Prompt: Repeat the records below exactly, beginning at the first line and finishing with the line that contains "The image size is (500, 500).".

Records:
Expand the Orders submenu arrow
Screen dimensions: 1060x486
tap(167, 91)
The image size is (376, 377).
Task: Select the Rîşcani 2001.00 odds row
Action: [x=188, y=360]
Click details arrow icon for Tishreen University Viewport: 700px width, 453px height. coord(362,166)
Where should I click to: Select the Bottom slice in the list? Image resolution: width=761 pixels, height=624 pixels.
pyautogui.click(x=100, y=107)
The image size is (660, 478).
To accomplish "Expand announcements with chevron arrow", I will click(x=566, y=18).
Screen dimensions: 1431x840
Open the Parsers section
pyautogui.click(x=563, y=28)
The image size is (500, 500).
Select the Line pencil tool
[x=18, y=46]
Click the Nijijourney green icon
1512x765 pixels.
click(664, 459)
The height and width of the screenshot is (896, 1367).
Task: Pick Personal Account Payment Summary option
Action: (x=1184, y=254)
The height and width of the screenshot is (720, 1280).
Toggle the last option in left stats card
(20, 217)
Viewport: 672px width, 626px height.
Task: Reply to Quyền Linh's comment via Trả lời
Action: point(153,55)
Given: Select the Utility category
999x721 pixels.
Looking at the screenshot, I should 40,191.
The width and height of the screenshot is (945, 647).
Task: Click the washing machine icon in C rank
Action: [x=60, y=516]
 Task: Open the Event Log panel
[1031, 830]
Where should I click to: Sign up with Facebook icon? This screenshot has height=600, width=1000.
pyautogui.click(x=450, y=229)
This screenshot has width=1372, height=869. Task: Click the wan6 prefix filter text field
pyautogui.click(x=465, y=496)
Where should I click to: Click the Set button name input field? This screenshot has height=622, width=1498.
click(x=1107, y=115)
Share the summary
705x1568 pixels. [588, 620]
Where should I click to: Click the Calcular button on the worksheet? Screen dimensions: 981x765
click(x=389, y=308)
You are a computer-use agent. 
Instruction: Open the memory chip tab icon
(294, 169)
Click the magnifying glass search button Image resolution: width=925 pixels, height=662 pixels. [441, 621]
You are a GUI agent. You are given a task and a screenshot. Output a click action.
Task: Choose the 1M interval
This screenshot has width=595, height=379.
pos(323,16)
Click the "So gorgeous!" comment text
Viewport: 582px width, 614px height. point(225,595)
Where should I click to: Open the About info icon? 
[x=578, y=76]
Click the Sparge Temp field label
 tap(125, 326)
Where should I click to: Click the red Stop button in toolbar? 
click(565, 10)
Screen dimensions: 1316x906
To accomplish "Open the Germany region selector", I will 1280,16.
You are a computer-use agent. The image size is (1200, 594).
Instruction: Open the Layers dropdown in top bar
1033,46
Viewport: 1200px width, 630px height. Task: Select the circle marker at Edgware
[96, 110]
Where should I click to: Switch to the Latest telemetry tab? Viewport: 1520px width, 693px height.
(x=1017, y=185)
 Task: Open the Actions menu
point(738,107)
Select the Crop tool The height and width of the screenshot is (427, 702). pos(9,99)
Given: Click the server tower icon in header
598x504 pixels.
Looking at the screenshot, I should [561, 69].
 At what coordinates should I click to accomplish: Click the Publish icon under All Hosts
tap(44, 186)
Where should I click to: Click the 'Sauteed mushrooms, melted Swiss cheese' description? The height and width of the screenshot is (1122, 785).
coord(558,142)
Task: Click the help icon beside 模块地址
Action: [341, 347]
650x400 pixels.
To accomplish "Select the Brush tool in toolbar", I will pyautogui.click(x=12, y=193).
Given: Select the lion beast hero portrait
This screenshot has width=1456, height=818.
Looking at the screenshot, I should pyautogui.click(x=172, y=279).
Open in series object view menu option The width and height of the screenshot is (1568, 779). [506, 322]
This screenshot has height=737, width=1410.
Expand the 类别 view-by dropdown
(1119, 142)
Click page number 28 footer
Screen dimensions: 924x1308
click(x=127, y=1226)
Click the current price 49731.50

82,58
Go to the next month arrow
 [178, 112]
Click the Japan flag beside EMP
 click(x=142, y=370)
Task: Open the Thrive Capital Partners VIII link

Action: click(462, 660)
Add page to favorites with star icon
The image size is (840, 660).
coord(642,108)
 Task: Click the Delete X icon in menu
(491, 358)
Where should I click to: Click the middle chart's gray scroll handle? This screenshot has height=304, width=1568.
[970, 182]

Answer section:
Expand the Orders submenu arrow
Screen dimensions: 1060x486
tap(167, 91)
The image size is (376, 377).
Task: Select the Rîşcani 2001.00 odds row
Action: [x=188, y=360]
Click details arrow icon for Tishreen University Viewport: 700px width, 453px height. coord(362,166)
Where should I click to: Select the Bottom slice in the list? Image resolution: width=761 pixels, height=624 pixels.
pyautogui.click(x=100, y=107)
The image size is (660, 478).
To accomplish "Expand announcements with chevron arrow", I will click(x=566, y=18).
Screen dimensions: 1431x840
Open the Parsers section
pyautogui.click(x=563, y=28)
The image size is (500, 500).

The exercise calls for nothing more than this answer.